▶ [Task 1]
Answer these from the regression notes:
(a) What does E[Y|X] minimize?
(b) What quantity does OLS choose α and β to minimize?
(c) What is the key assumption behind OLS?
▶ [Task 2]
Please write out the part of the regression notes starting with "Regression: $f(X)=E[Y|X]$" and going on through "why conditional expectations?".

Regression: $f(X)=E[Y|X]$
- conditional expectation of Y given X
Classification: $f(X)=Pr[Y=\text {label}|X]$
- conditional probability that y takes on a given label, given X
why conditional expectations?
- $E[Y|X]$ minimizes the mean squared error
- $E[\epsilon |X]=0$ is uncorrelated with any function of X
- we have broken Y into a component explained by X, and another component that is orthogonal to X
linear regression goal: find the best linear approximation of $E[Y|X]$ to minimize the mean squared error between prediction of Y and sum of actual values of Y observed at each point, estimated by $E[Y|X]=\alpha + \beta X$

Ordinary Least Squares

estimate linear regression using OLS, which finds the values of parameters to minimize prediction errors
- choose $\alpha, \beta$ to minimize the Residual Sum of Squares (RSS) \[ RSS = \sum_{i=1}^{n} (y_i - \hat{y}_i)^2 \] where \[ \hat{\beta}=\frac {cov(x,y)}{var(X)} \]
key assumption behind OLS: $E(\epsilon|X)=0$
- re: the difference between X and Y is effectively random, and everything else in the world that explains Y (aside from X) is uncorrelated with X (aka no omitted variable bias!)

(Data listing)
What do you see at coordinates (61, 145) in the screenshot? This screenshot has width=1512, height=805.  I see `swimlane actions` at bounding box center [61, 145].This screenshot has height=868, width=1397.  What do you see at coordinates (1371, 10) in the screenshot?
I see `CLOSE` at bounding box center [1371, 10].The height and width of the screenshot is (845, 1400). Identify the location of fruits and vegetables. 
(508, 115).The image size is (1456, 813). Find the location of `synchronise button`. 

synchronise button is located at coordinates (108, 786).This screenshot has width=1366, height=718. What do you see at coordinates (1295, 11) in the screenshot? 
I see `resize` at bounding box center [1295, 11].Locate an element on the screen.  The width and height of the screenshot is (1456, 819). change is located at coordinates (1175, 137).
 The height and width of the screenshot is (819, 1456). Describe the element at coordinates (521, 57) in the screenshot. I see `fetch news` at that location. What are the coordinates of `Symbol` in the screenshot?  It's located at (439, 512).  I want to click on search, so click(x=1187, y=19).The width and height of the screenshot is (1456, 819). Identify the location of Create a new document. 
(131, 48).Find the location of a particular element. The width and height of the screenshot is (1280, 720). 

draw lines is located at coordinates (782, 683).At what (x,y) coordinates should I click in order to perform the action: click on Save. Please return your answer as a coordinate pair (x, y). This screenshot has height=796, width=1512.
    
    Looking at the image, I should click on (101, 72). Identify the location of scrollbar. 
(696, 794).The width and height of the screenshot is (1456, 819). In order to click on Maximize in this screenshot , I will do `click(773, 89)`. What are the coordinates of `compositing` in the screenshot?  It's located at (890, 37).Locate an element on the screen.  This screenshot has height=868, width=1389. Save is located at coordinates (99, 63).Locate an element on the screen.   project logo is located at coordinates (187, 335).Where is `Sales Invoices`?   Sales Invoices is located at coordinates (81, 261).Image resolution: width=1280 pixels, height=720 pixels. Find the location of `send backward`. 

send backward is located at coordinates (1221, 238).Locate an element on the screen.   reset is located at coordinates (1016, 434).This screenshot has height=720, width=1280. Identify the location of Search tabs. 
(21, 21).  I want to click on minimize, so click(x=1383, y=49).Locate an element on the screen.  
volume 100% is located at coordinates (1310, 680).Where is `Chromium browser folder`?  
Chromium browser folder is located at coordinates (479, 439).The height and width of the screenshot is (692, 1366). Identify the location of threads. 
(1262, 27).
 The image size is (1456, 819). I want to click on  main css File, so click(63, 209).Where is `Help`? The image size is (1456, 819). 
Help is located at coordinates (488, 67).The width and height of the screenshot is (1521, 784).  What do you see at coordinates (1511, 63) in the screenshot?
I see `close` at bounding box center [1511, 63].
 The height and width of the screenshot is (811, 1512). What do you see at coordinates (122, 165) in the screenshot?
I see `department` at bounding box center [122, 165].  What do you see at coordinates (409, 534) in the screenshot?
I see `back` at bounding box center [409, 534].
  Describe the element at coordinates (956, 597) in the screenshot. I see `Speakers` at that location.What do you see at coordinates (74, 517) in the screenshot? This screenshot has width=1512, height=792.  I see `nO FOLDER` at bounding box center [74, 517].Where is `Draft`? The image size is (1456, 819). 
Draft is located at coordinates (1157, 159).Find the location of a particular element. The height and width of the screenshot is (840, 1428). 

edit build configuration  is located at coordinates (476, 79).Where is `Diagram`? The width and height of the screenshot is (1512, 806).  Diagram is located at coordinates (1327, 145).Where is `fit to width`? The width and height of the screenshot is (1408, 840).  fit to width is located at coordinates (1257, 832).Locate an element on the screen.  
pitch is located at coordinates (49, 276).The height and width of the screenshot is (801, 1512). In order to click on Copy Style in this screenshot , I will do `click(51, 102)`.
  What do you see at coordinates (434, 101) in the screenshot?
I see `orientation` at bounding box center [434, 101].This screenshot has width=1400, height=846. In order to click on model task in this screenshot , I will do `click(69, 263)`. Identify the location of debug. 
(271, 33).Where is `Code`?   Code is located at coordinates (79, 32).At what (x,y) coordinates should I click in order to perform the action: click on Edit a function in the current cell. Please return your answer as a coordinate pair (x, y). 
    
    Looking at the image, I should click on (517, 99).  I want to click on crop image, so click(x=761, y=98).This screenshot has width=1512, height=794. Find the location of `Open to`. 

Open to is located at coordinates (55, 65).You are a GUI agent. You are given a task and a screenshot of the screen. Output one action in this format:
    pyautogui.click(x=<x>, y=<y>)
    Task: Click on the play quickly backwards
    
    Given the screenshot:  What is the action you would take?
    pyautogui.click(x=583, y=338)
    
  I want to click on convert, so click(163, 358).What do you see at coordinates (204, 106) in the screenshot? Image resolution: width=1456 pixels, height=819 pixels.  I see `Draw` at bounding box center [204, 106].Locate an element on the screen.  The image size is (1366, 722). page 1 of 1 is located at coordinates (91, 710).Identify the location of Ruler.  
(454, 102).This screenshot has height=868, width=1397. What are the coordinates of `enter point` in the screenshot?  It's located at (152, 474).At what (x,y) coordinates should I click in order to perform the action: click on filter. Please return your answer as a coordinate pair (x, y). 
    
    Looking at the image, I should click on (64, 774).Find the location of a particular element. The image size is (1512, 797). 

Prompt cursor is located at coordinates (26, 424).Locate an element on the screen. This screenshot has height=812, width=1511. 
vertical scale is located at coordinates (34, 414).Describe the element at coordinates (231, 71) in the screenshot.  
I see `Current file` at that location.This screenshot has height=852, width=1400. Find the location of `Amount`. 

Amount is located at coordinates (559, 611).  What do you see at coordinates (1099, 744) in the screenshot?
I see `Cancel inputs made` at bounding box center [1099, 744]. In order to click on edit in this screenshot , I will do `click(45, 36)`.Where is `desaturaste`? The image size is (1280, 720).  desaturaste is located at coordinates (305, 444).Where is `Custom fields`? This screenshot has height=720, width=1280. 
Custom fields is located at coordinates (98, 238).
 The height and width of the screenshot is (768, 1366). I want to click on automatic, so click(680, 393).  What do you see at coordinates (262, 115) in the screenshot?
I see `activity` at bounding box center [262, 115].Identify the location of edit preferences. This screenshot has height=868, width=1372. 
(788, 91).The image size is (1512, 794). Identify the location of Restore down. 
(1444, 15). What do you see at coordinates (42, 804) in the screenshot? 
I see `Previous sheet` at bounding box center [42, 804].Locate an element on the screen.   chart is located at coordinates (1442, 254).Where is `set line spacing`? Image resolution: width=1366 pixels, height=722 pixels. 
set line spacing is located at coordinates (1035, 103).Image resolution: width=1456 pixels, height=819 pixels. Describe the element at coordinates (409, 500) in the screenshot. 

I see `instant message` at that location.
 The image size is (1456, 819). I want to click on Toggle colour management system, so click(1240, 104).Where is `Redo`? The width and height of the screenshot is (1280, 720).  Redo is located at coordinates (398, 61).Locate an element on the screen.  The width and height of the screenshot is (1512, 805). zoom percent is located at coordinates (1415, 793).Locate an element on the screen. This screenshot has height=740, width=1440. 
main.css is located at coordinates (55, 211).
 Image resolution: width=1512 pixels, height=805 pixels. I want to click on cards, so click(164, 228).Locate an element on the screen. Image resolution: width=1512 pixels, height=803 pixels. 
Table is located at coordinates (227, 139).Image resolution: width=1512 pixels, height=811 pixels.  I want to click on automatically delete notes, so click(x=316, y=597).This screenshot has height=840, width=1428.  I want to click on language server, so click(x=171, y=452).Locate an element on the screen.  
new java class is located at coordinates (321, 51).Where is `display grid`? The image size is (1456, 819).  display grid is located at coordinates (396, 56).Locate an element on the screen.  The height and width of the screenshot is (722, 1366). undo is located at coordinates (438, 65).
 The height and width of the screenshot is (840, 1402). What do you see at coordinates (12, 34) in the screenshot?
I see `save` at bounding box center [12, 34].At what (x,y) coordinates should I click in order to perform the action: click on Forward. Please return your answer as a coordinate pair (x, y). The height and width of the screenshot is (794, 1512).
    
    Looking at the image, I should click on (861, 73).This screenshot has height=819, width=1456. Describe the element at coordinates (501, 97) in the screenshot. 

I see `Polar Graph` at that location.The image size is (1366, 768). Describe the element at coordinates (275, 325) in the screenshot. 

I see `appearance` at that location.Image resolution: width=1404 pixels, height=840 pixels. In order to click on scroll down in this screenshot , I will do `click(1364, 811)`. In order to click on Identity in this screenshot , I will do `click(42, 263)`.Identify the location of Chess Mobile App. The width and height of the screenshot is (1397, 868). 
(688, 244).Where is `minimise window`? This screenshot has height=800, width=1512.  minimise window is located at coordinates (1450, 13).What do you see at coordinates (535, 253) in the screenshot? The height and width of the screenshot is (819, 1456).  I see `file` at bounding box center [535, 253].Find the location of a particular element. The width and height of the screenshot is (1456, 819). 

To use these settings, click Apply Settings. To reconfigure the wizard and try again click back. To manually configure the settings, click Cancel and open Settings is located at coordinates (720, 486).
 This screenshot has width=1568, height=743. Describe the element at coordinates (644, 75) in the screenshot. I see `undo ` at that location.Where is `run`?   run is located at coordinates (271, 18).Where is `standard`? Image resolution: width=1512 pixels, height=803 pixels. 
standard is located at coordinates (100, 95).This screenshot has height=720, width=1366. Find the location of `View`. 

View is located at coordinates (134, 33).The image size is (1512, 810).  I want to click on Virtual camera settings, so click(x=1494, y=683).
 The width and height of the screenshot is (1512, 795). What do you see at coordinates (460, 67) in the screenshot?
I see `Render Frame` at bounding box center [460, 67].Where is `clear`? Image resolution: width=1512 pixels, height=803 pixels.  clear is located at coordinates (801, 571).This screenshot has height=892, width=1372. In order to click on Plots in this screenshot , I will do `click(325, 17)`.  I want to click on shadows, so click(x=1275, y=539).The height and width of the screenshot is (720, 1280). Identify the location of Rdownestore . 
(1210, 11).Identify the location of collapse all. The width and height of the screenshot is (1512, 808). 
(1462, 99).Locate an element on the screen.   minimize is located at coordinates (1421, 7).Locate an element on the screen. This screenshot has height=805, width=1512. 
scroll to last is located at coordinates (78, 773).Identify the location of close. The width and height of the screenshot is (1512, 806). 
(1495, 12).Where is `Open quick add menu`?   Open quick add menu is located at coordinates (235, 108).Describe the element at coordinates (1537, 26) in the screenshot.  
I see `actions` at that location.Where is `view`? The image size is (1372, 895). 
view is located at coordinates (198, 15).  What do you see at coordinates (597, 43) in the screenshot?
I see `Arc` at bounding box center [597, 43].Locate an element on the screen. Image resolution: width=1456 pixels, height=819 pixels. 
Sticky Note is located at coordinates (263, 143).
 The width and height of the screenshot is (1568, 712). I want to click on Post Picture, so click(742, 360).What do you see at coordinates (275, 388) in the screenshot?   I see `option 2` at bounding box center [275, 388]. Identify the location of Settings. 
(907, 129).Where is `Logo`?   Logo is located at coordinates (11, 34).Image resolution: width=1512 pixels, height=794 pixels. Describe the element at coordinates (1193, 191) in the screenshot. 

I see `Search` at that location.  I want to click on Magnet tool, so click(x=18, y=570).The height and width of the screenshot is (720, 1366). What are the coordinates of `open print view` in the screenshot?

▶ [Exercise response 1]
(a) The mean squared error.
(b) The Residual Sum of Squares (RSS).
(c) E(ε|X) = 0.

▶ [Exercise response 2]
Regression: $f(X)=E[Y|X]$
- conditional expectation of Y given X
Classification: $f(X)=Pr[Y=\text {label}|X]$
- conditional probability that y takes on a given label, given X
why conditional expectations?